Work out how many lines of the entries have the word "category" in them. Respond with that number only.

Collected data entries:

★ ★ ★ ★ ★ ★ ★

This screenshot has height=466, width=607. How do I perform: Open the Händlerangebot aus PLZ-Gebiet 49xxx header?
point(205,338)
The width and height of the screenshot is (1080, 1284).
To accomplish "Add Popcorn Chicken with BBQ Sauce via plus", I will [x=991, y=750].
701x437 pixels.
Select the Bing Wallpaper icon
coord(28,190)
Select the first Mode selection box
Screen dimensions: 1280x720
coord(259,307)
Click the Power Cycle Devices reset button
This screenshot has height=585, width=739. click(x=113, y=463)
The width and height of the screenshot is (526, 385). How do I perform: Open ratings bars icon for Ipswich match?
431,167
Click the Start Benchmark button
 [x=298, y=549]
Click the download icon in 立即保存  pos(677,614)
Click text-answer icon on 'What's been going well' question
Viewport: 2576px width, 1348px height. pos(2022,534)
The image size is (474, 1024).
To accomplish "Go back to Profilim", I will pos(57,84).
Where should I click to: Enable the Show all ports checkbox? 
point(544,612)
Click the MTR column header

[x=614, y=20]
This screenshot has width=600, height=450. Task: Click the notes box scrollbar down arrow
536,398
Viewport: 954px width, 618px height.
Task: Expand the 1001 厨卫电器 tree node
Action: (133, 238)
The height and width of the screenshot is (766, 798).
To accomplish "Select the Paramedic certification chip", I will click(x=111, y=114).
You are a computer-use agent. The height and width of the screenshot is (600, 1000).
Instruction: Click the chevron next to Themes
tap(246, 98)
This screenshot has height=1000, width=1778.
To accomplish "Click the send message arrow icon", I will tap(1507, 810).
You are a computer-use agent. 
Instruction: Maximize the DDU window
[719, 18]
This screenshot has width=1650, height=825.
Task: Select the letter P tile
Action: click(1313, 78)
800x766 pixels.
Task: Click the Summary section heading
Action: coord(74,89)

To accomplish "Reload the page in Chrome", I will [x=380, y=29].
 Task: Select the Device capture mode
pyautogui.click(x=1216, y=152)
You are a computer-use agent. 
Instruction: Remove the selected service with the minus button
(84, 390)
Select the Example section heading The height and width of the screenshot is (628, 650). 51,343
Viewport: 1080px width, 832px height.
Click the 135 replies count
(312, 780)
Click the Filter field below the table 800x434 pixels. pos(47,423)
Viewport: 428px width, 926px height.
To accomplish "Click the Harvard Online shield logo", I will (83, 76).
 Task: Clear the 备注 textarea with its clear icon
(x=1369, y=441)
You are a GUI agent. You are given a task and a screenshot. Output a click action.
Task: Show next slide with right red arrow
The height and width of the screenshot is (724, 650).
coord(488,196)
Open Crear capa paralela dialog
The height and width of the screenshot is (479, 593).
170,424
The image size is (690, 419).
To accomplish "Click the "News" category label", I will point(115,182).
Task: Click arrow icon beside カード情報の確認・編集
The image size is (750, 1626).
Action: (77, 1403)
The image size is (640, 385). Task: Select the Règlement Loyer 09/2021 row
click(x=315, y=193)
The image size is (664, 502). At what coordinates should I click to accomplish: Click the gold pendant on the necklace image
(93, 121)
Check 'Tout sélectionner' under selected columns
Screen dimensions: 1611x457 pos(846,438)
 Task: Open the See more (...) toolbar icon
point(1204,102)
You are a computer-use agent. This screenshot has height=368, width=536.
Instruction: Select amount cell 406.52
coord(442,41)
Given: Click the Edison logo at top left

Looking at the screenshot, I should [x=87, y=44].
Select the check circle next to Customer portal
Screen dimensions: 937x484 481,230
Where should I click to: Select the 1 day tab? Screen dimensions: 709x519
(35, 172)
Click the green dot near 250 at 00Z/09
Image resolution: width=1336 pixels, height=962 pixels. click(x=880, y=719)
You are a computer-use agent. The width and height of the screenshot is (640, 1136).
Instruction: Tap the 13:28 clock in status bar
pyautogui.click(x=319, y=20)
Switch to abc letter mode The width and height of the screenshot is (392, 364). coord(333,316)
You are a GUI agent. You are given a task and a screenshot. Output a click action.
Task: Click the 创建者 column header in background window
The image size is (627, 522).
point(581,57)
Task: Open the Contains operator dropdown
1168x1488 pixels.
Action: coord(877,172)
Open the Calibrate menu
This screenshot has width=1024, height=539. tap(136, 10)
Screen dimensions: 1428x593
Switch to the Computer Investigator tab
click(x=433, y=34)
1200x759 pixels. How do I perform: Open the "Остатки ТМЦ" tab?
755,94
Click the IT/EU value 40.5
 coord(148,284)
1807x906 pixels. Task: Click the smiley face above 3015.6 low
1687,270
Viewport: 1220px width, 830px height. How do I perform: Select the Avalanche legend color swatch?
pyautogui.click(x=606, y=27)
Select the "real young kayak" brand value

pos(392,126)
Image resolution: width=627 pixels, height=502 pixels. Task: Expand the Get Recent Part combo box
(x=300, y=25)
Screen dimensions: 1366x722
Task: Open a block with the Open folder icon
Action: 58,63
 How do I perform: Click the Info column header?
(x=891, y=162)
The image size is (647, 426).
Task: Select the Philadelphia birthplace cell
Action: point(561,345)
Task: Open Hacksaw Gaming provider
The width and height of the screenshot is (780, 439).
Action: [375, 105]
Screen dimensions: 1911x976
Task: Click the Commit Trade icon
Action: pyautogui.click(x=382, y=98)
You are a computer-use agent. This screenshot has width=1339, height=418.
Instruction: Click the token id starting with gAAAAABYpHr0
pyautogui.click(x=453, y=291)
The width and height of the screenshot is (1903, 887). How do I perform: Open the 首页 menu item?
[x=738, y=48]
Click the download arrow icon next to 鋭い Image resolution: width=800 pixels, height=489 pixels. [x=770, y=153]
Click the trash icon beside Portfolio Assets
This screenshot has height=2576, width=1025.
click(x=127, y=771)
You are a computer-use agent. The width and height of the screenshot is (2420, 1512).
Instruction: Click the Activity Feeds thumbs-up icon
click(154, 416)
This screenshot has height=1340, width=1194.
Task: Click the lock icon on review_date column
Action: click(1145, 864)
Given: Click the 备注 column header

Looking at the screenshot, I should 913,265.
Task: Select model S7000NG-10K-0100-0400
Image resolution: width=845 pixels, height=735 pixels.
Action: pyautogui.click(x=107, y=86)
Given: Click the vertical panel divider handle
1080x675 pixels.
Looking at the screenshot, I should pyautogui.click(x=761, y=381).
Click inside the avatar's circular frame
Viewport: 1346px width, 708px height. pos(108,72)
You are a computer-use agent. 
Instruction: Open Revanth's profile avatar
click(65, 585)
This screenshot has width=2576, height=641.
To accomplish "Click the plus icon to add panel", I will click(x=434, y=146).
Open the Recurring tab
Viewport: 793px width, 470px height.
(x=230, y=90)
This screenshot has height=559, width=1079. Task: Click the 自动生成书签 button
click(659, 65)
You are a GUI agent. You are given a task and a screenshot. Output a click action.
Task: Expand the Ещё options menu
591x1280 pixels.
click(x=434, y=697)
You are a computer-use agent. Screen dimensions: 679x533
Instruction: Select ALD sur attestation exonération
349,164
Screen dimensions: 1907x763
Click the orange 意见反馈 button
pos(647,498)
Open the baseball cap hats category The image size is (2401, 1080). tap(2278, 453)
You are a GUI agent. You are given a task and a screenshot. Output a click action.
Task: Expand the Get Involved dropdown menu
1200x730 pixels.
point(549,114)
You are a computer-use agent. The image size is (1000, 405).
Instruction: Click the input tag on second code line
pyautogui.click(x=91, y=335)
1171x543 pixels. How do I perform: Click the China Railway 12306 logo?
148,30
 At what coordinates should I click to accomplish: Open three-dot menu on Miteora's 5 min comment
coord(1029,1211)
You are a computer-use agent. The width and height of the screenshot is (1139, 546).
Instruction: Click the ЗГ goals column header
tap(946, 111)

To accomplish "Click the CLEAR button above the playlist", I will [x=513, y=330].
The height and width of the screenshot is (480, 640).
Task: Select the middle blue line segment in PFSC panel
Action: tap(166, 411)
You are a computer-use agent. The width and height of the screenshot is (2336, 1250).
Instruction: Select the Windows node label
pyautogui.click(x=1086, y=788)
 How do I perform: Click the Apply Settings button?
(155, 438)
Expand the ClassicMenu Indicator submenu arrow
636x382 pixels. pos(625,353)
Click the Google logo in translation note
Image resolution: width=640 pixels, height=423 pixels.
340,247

★ ★ ★ ★ ★ ★ ★

Exercise answer: 2